4. Don’t Be Afraid to Ask Your Friends and Loved Ones for Help
With the ongoing pandemic and a wide range of other changes worldwide, mental health is now a priority for many people.
Mental health is an even bigger priority for individuals trying to quit drug addiction and stay sober. Typically, if your mental health is depleting, then it could cause a relapse.
Therefore, you should never be afraid to call upon non-toxic friends and family members if you need help. You aren’t a burden if you are trying to make your life better, but you will be a huge burden if you relapse.
If they genuinely care about you and want you to stay sober, they will do everything they can to help you. Reach out to them whenever you feel like struggling to cope up with a recovery plan and share with them the challenges you may be encountering.
If you don’t want to speak with your friends and family, don’t be afraid to enroll in an addiction treatment program where you can talk to professionals. The bottom line is to ensure you get help whenever you need it.
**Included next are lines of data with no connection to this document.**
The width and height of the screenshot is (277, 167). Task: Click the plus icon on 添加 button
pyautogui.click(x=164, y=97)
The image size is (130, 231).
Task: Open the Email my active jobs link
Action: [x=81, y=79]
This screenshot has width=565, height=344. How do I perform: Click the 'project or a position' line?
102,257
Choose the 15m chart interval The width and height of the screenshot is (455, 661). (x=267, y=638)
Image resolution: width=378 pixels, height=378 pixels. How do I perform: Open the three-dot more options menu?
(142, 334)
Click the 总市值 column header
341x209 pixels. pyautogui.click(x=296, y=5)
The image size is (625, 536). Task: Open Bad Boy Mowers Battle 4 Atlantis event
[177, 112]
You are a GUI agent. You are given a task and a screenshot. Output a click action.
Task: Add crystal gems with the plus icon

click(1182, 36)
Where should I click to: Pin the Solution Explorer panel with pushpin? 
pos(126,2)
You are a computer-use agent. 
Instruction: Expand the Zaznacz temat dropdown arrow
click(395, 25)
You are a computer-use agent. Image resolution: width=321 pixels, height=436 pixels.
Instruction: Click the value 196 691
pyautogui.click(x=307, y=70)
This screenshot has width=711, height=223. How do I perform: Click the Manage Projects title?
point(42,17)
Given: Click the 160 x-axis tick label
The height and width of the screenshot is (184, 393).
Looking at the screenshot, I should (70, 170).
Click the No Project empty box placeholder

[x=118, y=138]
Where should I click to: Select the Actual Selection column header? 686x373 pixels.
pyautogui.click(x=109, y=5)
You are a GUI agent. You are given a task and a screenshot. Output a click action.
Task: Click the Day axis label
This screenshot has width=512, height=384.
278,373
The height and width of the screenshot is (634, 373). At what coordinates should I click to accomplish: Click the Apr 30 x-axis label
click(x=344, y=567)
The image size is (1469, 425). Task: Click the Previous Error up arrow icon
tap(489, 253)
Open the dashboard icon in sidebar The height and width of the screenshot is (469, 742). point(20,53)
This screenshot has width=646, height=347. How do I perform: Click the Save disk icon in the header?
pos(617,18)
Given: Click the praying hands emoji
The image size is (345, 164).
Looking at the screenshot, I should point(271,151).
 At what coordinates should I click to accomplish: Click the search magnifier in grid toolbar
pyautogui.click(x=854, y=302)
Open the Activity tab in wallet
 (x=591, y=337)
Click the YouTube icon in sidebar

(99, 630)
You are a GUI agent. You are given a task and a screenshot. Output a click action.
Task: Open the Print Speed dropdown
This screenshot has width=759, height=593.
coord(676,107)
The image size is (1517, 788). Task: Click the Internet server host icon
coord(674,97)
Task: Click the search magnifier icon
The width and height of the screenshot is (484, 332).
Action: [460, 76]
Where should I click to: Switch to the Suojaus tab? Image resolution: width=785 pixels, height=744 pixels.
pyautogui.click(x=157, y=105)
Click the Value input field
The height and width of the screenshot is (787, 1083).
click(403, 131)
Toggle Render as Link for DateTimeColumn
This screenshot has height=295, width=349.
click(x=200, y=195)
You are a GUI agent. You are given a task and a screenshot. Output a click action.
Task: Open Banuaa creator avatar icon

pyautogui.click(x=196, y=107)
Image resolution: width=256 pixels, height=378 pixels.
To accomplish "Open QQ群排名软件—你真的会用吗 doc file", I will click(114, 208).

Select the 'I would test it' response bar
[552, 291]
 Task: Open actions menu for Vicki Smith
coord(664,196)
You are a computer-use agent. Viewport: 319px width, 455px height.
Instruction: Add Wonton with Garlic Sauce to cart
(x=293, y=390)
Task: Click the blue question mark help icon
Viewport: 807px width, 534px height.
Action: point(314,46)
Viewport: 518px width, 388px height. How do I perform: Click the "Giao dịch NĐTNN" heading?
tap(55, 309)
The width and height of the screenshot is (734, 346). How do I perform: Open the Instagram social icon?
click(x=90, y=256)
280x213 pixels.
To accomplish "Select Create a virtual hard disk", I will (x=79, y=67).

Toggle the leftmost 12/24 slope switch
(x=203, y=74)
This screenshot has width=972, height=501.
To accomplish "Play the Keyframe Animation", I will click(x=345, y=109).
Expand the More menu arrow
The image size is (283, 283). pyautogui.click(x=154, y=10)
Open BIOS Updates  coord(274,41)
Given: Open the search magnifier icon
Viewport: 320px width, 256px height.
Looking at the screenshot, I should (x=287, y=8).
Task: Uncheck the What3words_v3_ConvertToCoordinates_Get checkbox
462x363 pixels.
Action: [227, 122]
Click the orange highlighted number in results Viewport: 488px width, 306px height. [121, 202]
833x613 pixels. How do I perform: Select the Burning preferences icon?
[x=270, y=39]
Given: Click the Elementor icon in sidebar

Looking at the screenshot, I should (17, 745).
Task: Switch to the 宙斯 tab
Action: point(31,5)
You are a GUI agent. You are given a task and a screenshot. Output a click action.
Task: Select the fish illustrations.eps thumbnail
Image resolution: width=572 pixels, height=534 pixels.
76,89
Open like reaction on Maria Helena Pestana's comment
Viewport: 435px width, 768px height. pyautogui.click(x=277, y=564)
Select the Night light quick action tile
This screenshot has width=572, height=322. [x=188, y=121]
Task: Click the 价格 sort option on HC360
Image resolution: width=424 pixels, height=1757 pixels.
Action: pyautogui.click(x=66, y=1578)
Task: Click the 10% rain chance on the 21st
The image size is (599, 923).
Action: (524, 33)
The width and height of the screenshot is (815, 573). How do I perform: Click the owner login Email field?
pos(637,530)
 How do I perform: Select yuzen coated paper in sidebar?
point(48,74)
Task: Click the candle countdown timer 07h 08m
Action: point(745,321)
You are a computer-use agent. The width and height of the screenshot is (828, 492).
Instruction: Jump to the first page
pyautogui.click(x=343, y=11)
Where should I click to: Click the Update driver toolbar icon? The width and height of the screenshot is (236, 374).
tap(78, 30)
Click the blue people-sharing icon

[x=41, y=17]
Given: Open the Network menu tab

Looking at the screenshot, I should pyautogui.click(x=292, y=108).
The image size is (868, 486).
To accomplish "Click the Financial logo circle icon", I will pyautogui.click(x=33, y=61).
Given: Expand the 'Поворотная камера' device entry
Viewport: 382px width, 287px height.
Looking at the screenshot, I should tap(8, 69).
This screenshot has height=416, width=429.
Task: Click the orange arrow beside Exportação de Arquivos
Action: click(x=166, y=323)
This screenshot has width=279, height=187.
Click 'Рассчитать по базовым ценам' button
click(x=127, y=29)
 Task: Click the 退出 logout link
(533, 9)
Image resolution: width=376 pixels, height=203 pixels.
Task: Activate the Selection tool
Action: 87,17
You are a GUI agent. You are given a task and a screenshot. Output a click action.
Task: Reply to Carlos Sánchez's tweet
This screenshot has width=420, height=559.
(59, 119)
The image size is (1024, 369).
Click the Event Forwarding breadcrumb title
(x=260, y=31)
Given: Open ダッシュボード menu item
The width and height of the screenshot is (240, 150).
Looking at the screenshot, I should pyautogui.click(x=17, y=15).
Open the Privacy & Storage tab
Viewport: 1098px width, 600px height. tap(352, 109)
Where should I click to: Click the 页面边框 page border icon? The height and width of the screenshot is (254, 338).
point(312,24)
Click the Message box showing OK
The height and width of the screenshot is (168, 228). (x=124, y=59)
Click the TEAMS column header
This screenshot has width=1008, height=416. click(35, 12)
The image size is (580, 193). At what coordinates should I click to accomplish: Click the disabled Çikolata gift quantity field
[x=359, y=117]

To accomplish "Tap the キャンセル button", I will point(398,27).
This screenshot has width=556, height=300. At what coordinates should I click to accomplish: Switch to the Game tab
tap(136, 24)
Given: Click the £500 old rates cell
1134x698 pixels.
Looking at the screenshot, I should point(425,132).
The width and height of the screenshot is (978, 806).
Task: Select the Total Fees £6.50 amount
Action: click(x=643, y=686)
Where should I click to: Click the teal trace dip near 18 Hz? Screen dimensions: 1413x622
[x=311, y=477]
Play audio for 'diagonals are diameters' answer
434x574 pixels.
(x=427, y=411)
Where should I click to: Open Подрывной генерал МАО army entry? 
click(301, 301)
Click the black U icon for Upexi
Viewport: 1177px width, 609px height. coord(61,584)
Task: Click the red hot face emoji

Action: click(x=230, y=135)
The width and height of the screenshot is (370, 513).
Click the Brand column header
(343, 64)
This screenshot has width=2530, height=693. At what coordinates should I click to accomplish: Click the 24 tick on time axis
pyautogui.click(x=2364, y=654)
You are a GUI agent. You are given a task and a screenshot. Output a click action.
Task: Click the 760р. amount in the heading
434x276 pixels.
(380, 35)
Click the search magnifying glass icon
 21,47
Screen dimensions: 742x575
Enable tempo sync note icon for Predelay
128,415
5. Learn About Healthy Coping Mechanisms
Take time to compile a comprehensive list of coping mechanisms that have been helpful in your recovery journey. Think about what you could do instead of turning to drugs when you are bored. If you can’t figure out anything meaningful, talk to a therapist or psychiatrist to help you.
In most cases, cravings last between 15-30 minutes, and if you don’t have anything to do when they hit, your chances of relapsing will be quite high. During this time, you need to find something that can occupy your mind and make things easier.
Some of the things you can do include playing music, writing a gratitude list, watching your favorite movie, exercising, or journaling.
6. Plan for the Worst
Although this may sound a little bit pessimistic, the truth is that you don’t want to be stuck in a dark world should you relapse. If you fail to plan, you won’t know what to do when the dark moment hits.
Therefore, it is critical to write down a step-by-step guide detailing what you will do if you relapse. Include a list of people you can talk to about your situation.
The people you include in your list should be reliable and trustworthy individuals who are already familiar with your sobriety goals. Review your plan for relapse with them and even discuss with them what they can do to help you get back on track should you reach an unexpected point.
They need to know how they can help you get back into an inpatient treatment program or even give you a free ride to your therapy session. The most important thing is to ensure that everyone on your list is okay with helping you when the need arises.
The Bottom Line
A relapse prevention plan is an essential part of every drug addiction treatment program. At CCIWA, we appreciate that recovery from opioid addiction isn’t a straight line, and patients will inevitably face many challenges along the way.
That is why we have embraced an evidence-based approach to treating opioid misuse disorder patients and help them achieve their recovery goals. Our experienced doctors are always ready to hold your hand and guide you through every step of the way.